I'm creating several new custom entities based on a corpus with approximately 20K sentences. The corpus has a high percentage of several of the entities (PERSON, ORG, etc.) recognized by en_core_web_lg, but there are a number of entities that are missing or poorly represented such as NORP, FAC, PRODUCT, EVENT, WORK_OF_ART. Prodigy NER training starting with the en_core_web_lg model works great on my new entities and the well represented ones in my corpus. Although my corpus does not include several pretrained entities now, they may appear in future as yet unseen sentences. I would like to retain spaCy's ability to find them.
How do I get examples of these entities so that the spaCy doesn't forget about them? Is there a dataset that I can add to my corpus to cover the missing entities? Is there another approach not covered by the Annotation Flowchart that I should try?

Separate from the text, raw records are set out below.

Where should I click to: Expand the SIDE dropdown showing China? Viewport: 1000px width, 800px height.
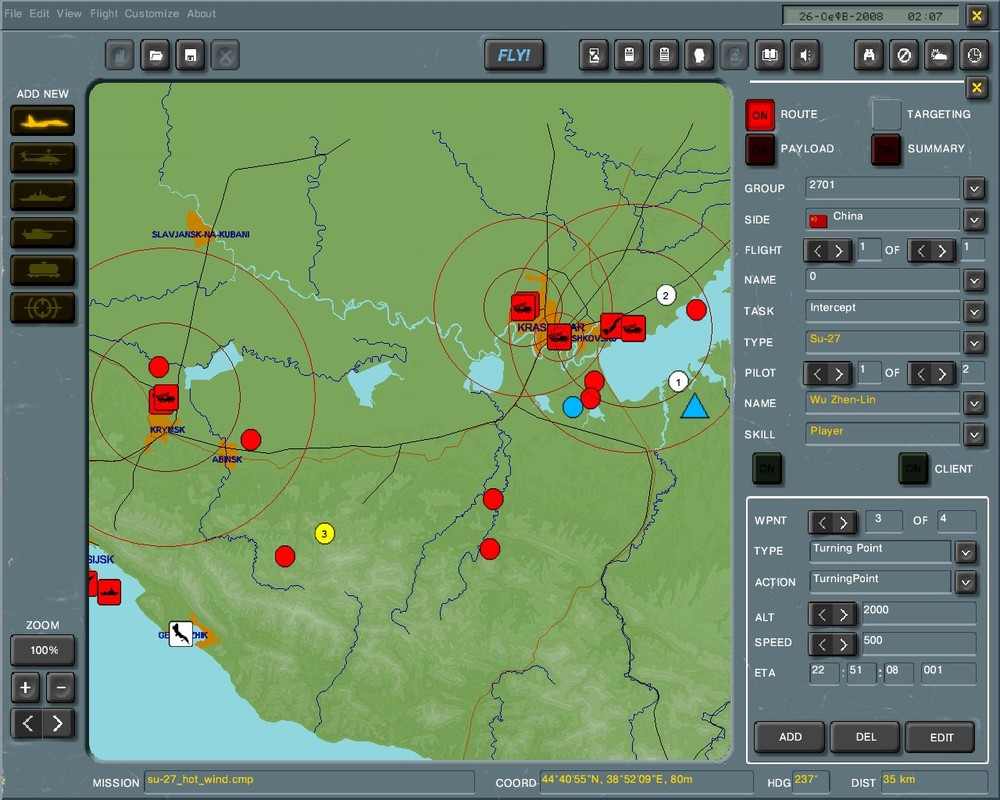click(974, 219)
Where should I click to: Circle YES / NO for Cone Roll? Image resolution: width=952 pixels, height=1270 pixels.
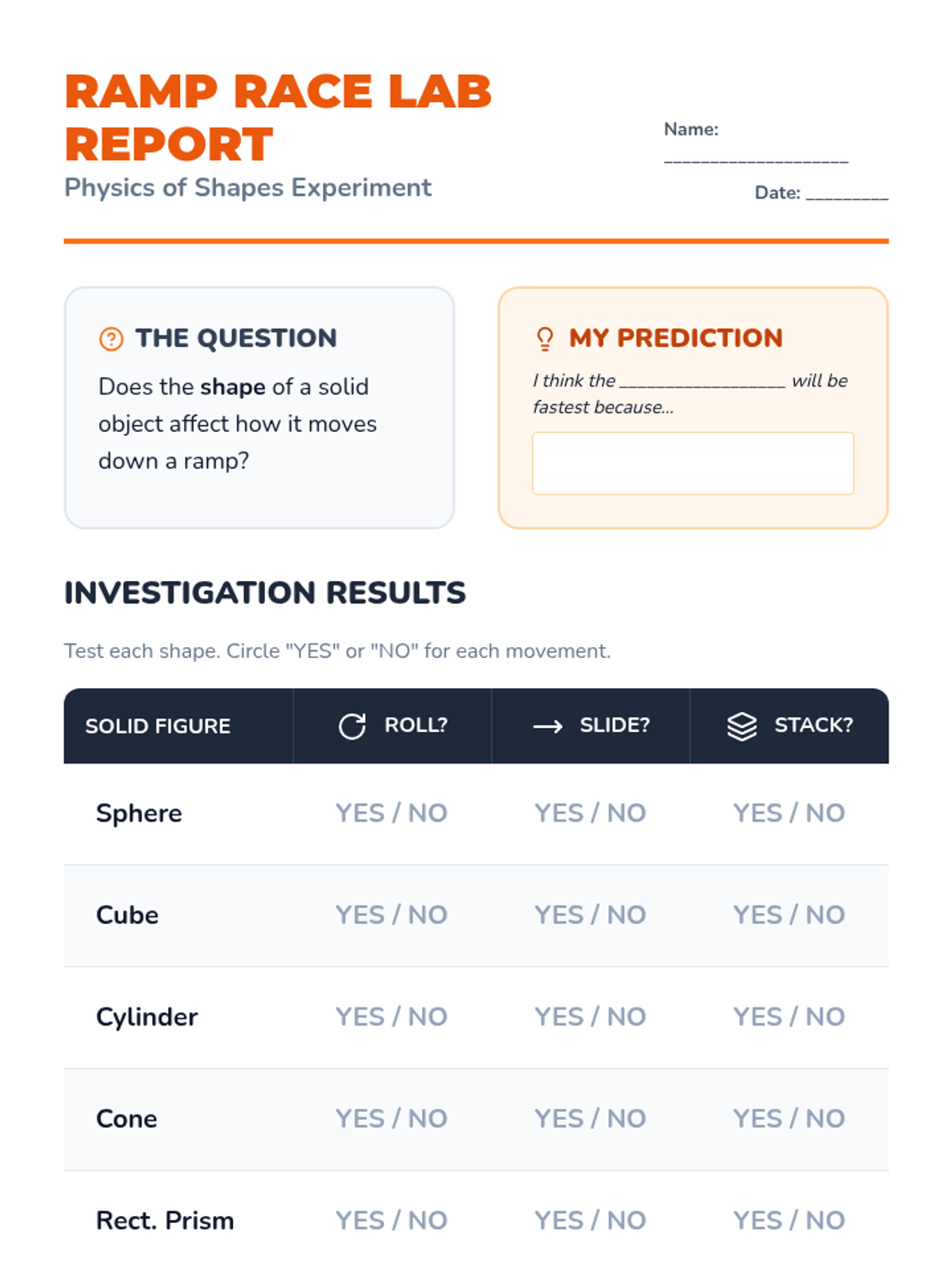391,1118
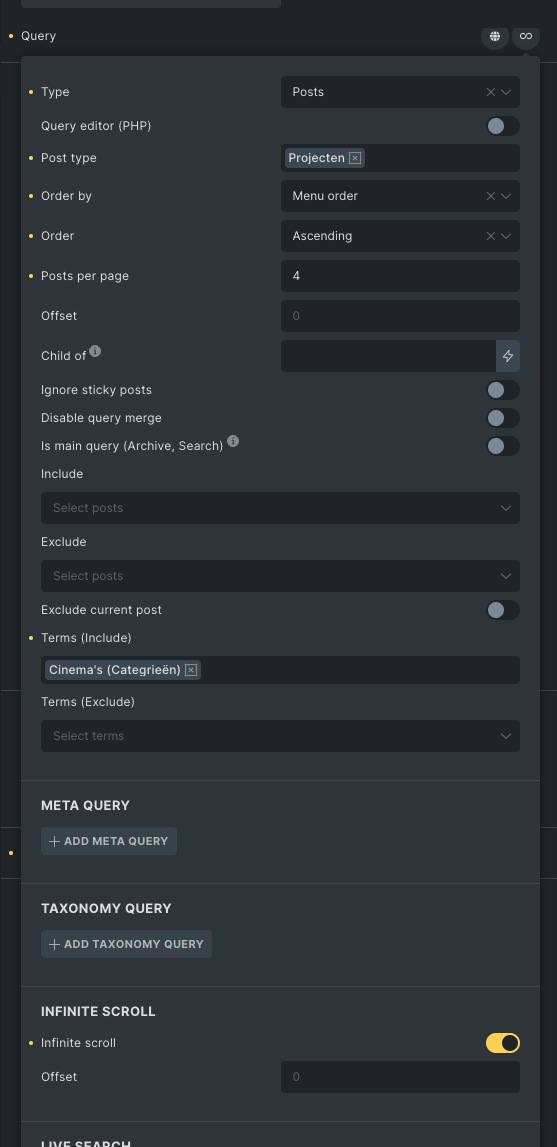Viewport: 557px width, 1147px height.
Task: Open the Include select posts dropdown
Action: pyautogui.click(x=280, y=508)
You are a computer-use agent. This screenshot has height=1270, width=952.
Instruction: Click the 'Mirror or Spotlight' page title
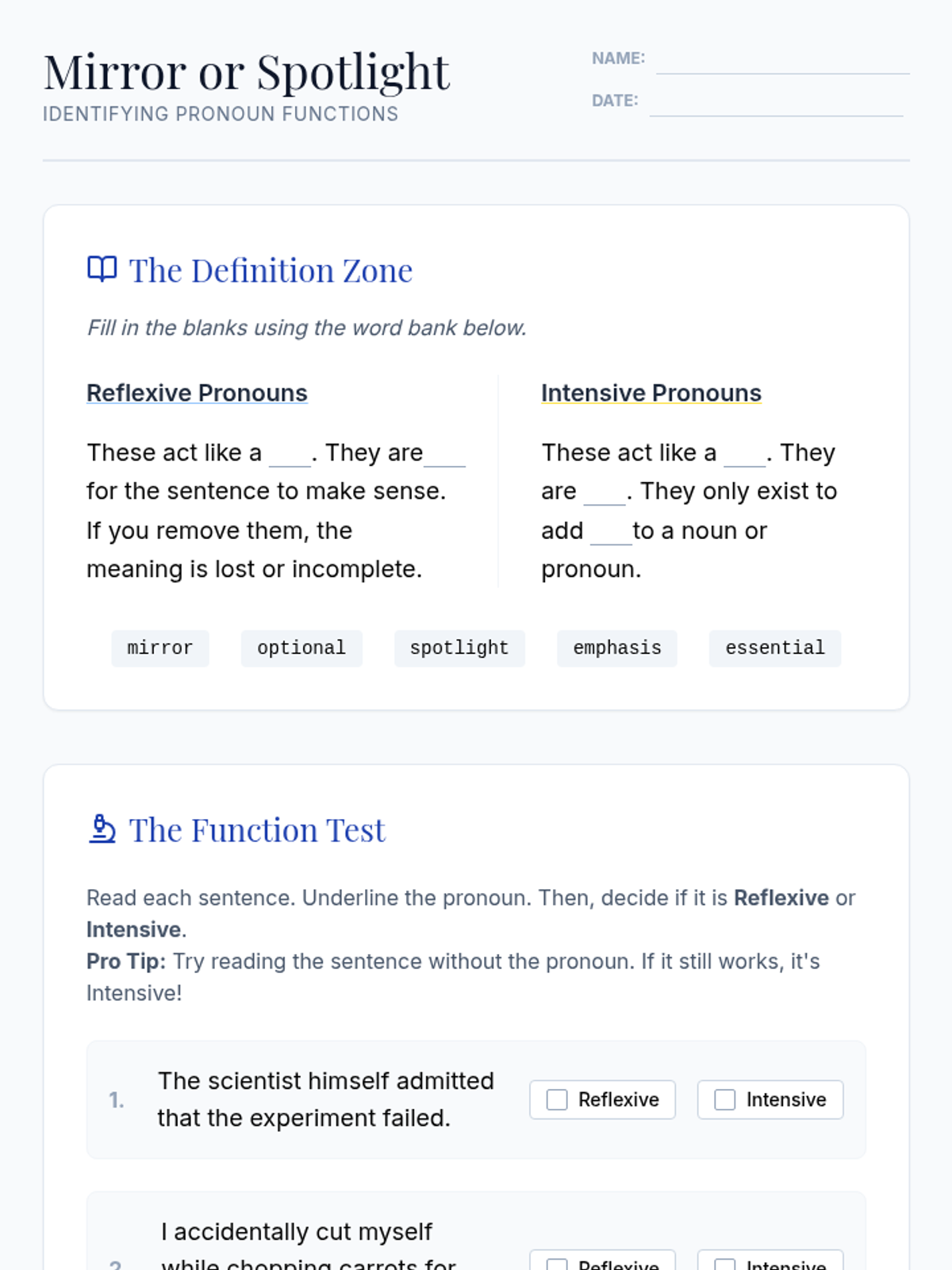coord(247,71)
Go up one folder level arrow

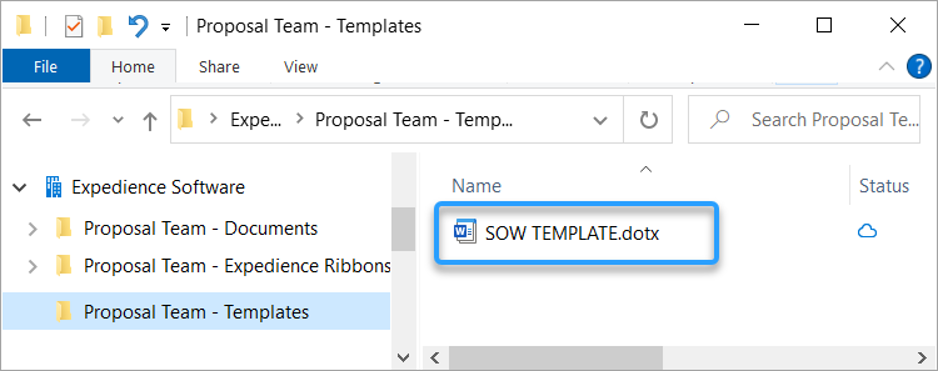(150, 120)
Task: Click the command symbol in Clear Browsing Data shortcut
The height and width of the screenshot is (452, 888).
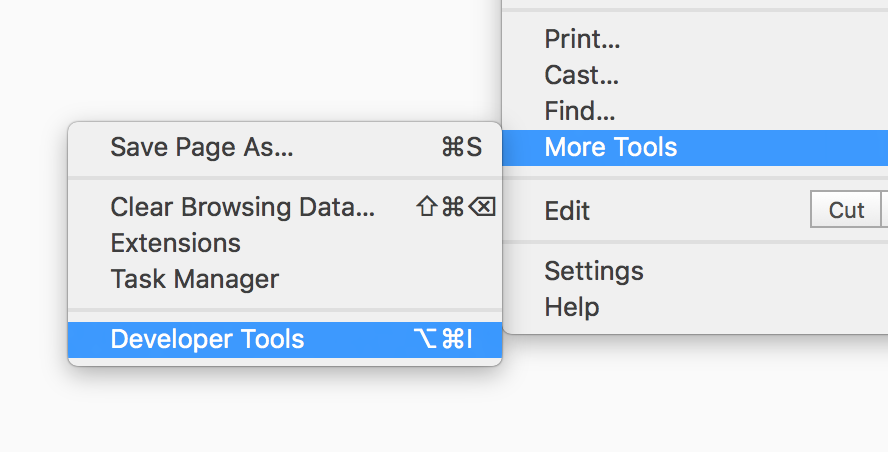Action: (453, 207)
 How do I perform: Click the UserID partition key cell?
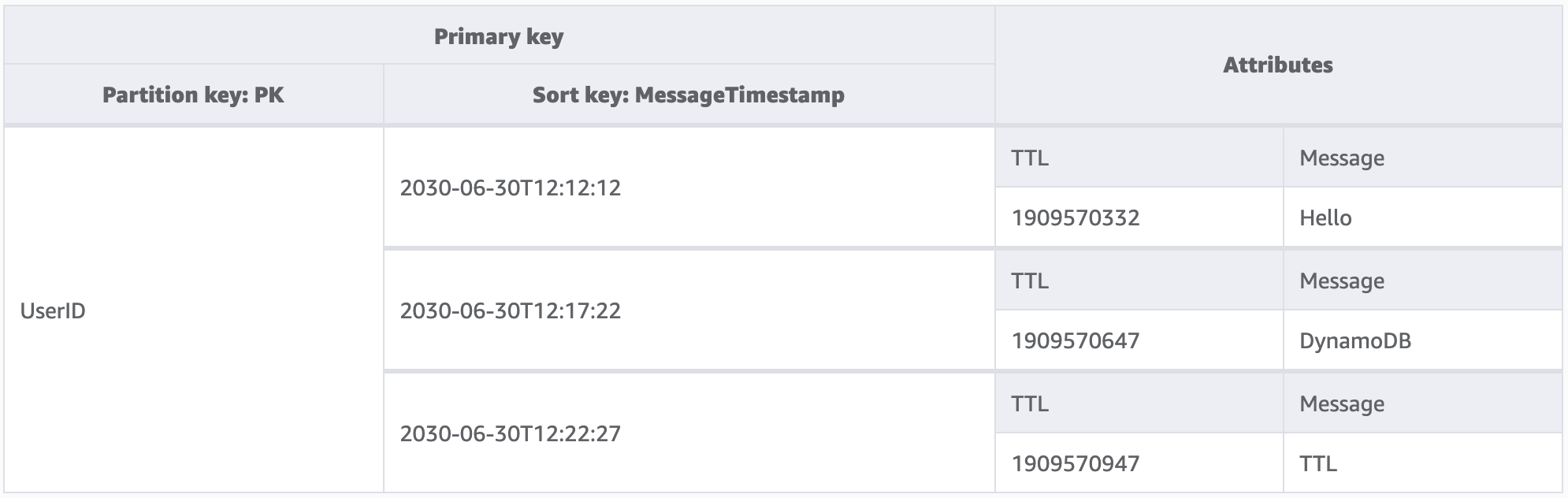pos(53,310)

The en_core_web_lg model has fairly poor recall of FAC, PRODUCT, EVENT and WORK_OF_ART, as those entity types are not well represented in the original training data. The model should predict NORP well though: that category is common in news text, it's used for demonyms such as "American", "European", "Iraqi", "British", etc. If you add more news text to your corpus you should find some examples of them.
Preparing a dataset of these under-represented entities is a good idea, but we don't currently have one. If you run the model over more text you could try to come up with a corpus for them. But if the original model still isn't predicting them often over 1 million sentences or more, I would say the model isn't actually "forgetting" anything if you update it without them --- after all, it wasn't predicting them in the first place.